Figure 1 is a flowchart for explaining the invention in detail;
The figure is a diagram showing the edge position measurement results in the method of this invention, FIG. 3 is a schematic diagram showing the change in concentration at the edge part,
Figure 4 is a diagram showing the first-order density, Figure 5 is a diagram showing the second-order density, Figure 6 is a diagram showing experimental results of density changes at actual horizontal edges, and Figure 7 is a diagram showing the density changes in the horizontal edge. 6 About Figure 1
FIG. 8 is a diagram showing the result of calculating the order, and FIG. 8 is a diagram showing the edge position measurement result in the conventional method.
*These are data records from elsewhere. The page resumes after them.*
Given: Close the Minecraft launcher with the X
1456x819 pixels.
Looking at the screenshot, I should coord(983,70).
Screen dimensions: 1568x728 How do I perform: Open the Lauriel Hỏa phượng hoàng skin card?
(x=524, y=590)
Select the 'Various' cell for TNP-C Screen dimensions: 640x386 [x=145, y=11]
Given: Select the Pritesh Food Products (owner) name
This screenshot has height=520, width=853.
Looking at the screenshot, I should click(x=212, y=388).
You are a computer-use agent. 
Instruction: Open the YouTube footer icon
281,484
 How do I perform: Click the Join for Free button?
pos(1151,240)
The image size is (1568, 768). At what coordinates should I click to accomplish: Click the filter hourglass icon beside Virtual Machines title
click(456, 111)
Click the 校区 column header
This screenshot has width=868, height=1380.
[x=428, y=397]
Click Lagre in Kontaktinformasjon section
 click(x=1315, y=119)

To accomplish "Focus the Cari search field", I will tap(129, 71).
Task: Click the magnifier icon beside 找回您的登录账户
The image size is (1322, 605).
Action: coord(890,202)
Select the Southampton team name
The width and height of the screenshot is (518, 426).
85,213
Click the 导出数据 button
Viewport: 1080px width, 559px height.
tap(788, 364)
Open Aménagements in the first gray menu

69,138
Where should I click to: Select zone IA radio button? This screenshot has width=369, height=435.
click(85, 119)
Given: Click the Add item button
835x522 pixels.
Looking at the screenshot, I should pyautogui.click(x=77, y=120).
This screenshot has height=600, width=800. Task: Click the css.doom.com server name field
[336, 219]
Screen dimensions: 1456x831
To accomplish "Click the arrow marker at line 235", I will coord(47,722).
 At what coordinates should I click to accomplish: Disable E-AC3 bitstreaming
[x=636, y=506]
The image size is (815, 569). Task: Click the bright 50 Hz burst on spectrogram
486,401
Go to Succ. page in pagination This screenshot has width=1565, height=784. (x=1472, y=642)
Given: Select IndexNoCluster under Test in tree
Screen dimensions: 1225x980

In the figures, 1 to 4 are the first to fourth process stories (pixels), respectively. Figure (CI) Travel distance (mm) (e) Travel distance (Tm)

Claims (1)

[Scope of Claims] Regarding a digital image, a differentiation step of calculating a first-order differential of density f'(u) from the density f(u) of a pixel at a coordinate u in a specific direction; u) distribution, f'
Let _p, U_n, σ be constants (u-u_n)^2 f'(u)=f'_pexp[-(u-u_n)^2/
2σ^2] A method for measuring an edge position comprising a regression step of calculating a regression to a normal distribution function of [2σ^2] to obtain a constant u_n.